Wings and beer: that was seduction, Philadelphia-style.
“Sure,” Cass answered carefully, wondering if this had just turned into a dinner date. Doug had insisted on meeting her for dinner when she’d told him about the ticket. When she’d hesitated, he’d pointed out that either she needed to come to his place to drop it off or he was coming to her to get it, so unless she wanted to cook for him, her only other option was to meet him out.
Cass could only really cook eggs. The choice was obvious.
The waitress took the order and left. Dougie nonchalantly pocketed the Baggie in his coat.
“You’re not going to lose it?”
He raised his eyebrows. “I’ve got two dead women in two days, with their tongues missing, and you think I’m going to lose what might be my biggest break. Hello, do you know me? I’m Doug Brody. I’ve been a detective for ten years.”
“Sorry,” she mumbled. “I guess I’m nervous.”
“Yeah and I know why. You ready to talk about what brought you outside this morning?”
“What was her name?” Cass interjected in an obvious attempt to move him off the subject. “The dead woman from this morning?”

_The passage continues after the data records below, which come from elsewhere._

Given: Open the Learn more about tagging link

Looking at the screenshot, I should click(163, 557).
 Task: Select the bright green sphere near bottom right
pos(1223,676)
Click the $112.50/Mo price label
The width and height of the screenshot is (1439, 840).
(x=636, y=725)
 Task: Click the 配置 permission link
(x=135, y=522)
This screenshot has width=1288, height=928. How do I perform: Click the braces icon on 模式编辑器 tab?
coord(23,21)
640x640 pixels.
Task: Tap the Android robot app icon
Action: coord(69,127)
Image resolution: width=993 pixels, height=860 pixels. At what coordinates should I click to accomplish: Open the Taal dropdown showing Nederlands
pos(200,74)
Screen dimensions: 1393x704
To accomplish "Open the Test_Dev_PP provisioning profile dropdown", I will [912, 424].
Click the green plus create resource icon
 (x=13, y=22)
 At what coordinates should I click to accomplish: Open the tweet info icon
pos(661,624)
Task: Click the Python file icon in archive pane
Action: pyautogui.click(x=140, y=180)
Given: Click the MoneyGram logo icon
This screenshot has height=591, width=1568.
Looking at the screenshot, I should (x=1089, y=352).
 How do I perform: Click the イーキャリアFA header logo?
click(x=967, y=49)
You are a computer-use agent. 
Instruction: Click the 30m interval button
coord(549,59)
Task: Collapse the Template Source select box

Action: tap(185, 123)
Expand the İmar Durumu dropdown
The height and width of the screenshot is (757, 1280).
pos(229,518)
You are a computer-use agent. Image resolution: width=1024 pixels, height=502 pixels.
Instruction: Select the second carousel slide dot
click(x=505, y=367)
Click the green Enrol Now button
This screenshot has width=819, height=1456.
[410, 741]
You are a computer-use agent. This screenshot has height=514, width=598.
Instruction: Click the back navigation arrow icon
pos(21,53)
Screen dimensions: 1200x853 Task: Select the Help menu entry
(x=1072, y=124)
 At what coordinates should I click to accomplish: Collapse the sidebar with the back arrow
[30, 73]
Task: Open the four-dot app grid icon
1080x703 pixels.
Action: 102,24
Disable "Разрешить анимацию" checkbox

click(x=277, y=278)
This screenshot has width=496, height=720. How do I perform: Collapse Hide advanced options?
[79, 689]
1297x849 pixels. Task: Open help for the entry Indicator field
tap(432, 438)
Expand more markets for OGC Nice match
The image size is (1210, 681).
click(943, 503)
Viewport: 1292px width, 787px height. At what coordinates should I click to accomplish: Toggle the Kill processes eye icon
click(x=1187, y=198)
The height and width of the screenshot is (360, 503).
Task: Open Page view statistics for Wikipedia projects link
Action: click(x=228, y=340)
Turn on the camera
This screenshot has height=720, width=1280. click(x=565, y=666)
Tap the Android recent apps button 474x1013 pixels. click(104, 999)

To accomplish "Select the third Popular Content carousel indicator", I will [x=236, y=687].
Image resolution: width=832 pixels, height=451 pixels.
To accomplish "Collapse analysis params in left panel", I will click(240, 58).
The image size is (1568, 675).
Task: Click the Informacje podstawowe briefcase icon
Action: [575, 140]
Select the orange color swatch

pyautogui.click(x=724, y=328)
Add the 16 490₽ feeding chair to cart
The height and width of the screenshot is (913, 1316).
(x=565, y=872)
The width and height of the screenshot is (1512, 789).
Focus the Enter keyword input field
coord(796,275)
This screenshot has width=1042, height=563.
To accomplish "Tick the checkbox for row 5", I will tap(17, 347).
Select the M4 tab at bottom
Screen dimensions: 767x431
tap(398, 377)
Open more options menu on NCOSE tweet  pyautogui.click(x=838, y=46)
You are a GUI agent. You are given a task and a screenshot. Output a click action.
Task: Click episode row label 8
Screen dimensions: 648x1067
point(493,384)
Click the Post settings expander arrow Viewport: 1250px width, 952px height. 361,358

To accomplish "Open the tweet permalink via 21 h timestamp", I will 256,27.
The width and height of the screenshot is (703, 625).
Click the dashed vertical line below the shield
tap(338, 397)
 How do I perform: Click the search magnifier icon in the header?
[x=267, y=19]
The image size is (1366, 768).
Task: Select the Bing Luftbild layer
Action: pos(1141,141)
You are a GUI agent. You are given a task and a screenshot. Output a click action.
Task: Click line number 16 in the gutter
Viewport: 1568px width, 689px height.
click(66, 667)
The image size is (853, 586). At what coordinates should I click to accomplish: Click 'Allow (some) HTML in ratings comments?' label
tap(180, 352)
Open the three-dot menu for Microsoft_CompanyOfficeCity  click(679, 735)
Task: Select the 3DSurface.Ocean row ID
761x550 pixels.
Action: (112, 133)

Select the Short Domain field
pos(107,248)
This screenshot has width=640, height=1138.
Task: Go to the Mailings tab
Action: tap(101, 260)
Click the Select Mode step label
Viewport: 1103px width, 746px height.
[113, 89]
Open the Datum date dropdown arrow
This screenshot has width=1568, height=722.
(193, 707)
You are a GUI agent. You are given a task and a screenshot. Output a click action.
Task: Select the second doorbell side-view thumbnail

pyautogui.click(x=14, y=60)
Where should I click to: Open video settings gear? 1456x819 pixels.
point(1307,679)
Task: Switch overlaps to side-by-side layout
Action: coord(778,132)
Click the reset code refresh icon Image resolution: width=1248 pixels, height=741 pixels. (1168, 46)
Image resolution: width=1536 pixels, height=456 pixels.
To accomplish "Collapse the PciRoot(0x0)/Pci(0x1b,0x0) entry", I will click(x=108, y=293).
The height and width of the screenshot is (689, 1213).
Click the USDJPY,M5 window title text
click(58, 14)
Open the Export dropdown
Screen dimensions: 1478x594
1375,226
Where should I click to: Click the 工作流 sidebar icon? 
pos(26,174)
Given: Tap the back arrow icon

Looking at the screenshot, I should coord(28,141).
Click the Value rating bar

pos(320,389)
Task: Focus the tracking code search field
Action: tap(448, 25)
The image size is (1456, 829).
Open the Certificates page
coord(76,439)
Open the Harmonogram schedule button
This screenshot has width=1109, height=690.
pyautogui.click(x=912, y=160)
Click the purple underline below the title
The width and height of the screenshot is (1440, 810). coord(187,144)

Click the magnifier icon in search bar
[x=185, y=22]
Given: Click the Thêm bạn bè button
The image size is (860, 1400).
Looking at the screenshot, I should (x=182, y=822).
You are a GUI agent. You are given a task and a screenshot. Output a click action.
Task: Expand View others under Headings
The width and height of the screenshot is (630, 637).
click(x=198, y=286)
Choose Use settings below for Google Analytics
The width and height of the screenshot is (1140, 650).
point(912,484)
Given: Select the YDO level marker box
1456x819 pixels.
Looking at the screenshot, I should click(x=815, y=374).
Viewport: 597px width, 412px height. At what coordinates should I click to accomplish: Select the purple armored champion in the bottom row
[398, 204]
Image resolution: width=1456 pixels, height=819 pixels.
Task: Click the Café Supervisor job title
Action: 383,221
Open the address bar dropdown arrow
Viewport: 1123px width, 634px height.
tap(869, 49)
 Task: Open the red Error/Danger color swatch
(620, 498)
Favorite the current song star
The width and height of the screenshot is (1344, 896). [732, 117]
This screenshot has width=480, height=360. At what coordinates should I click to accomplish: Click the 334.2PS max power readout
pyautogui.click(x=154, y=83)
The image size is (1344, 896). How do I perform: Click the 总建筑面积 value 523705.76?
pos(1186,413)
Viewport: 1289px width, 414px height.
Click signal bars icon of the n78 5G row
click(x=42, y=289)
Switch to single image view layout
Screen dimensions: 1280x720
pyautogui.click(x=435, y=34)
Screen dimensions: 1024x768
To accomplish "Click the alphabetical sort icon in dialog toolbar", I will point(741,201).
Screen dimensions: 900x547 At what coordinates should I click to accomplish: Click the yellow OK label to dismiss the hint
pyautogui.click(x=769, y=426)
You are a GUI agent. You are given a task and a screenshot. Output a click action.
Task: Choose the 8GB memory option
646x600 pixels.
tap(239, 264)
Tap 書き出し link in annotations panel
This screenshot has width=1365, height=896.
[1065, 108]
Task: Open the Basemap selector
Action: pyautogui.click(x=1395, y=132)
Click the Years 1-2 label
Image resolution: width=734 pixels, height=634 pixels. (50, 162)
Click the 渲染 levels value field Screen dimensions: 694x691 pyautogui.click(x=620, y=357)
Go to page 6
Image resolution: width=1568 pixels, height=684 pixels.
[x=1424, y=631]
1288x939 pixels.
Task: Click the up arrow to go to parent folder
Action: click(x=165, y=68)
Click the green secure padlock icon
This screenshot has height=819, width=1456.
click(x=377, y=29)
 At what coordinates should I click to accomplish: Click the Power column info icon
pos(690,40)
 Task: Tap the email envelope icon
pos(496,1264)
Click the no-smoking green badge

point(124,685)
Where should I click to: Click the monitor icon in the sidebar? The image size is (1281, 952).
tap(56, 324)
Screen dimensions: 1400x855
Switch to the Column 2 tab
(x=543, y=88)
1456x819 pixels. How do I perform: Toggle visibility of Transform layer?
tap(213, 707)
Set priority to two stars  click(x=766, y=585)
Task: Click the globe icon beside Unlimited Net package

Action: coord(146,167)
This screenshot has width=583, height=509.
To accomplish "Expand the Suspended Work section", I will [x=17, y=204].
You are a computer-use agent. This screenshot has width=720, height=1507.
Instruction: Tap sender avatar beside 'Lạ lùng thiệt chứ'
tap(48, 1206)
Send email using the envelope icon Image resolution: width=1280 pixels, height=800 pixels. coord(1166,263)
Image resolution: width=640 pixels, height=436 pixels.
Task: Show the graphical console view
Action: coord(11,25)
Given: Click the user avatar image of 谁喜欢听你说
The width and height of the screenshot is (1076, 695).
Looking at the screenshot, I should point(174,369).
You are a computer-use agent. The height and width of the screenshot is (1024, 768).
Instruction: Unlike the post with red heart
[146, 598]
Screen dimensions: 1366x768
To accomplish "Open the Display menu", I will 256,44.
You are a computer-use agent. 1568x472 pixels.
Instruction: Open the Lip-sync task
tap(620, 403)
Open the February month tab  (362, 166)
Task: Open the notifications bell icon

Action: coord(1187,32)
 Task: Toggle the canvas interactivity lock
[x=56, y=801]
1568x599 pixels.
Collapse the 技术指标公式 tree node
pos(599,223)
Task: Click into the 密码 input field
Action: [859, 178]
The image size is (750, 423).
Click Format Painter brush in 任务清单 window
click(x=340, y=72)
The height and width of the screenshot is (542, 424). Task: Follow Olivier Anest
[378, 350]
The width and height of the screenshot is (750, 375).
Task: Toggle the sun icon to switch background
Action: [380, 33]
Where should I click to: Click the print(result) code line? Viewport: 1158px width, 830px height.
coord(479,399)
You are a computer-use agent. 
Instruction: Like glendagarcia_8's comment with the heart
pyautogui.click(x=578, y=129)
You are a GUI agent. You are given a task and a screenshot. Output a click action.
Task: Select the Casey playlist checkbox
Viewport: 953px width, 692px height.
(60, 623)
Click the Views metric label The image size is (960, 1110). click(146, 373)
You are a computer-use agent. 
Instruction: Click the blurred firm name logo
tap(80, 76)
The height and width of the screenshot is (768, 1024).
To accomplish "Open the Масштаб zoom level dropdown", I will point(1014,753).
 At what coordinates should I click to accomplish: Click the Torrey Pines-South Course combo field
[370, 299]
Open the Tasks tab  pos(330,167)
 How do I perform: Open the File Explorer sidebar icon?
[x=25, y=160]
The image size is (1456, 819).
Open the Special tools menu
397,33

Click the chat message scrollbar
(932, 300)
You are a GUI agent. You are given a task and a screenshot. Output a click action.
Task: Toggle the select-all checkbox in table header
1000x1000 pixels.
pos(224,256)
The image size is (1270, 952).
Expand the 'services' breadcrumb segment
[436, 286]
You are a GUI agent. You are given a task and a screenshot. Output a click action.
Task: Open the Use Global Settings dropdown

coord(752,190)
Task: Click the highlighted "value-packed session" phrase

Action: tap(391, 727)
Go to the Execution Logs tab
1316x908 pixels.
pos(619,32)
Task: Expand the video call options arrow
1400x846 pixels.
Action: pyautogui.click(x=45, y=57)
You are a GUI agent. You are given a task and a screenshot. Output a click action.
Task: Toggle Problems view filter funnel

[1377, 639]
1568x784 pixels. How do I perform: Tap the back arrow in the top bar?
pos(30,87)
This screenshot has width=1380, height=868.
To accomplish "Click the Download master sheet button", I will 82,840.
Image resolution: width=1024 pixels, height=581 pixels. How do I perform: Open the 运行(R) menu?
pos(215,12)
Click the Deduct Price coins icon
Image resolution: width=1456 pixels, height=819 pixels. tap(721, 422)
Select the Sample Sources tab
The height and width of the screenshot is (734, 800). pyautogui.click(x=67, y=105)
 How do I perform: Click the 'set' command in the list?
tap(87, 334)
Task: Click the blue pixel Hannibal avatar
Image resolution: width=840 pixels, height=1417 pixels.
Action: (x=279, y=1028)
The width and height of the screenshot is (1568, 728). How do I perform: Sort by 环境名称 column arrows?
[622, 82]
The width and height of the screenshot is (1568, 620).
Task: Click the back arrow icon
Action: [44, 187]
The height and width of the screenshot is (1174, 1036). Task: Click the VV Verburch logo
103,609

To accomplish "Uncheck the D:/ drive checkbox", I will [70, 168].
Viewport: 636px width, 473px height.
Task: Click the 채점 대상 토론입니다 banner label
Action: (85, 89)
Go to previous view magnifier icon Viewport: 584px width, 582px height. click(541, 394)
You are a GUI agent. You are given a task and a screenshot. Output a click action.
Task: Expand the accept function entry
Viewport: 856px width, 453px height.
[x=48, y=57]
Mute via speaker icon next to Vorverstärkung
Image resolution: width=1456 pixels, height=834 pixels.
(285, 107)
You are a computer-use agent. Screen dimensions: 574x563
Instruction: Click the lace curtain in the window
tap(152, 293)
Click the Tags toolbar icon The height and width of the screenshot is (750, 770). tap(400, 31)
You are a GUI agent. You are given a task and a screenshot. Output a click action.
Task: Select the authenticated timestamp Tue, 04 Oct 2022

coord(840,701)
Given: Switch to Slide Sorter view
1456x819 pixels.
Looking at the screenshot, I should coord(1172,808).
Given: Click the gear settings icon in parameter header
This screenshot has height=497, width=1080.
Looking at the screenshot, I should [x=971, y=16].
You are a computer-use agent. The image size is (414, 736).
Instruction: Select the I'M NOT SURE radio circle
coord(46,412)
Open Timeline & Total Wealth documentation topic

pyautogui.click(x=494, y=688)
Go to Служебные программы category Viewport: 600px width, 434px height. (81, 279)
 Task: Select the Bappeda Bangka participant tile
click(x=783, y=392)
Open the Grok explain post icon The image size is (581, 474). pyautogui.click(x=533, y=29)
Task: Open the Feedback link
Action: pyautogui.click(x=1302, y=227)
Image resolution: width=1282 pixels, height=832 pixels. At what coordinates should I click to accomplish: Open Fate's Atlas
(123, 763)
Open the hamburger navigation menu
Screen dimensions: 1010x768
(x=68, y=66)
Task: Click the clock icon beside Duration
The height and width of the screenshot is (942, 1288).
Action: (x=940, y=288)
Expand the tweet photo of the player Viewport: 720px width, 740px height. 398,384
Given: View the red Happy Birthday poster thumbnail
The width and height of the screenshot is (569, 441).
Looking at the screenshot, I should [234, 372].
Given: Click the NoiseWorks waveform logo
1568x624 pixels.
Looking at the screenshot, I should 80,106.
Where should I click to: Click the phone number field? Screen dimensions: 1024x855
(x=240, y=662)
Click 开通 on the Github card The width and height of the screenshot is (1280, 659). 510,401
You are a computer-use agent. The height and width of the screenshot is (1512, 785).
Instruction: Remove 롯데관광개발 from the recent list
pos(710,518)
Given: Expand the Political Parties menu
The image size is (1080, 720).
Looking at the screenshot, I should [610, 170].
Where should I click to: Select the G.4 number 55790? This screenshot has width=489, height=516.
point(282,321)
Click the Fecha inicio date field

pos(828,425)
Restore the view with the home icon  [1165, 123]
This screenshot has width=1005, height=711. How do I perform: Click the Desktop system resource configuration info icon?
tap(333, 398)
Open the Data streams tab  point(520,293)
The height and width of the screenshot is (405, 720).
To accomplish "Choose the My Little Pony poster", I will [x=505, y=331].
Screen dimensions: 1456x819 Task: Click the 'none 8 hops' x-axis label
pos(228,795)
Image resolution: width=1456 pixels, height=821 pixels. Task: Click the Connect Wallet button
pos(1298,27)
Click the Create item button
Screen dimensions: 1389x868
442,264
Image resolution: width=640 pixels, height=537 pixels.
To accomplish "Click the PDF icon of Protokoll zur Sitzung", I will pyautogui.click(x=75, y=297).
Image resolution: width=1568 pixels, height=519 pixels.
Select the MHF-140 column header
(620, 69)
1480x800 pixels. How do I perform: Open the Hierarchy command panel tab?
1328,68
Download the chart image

“Silvia, Silvia Biagi. She lived in the apartment where you found her. Made a meager living with tarot cards, palm readings, tea leaves. Whatever. Also seems she did some late-night telemarketing. The way it looks, our guy came in for a reading and then he attacked her. They fought. There was definitely evidence of a struggle. We found some hair that wasn’t hers. Short and dark colored. We also got some skin from under her fingernails, but so far no matches. Then our guy stabbed her and took the tongue. Only this time, he did it while she was still alive. He ran out and left the door open. She was crawling outside to get help. We think she was hoping to get up to the sidewalk where someone would find her, but she bled out before that happened.”
Cass wrapped her arms around herself to keep away the sudden chill that descended on her. She’d still been alive. What possessed a person to commit such a brutal act?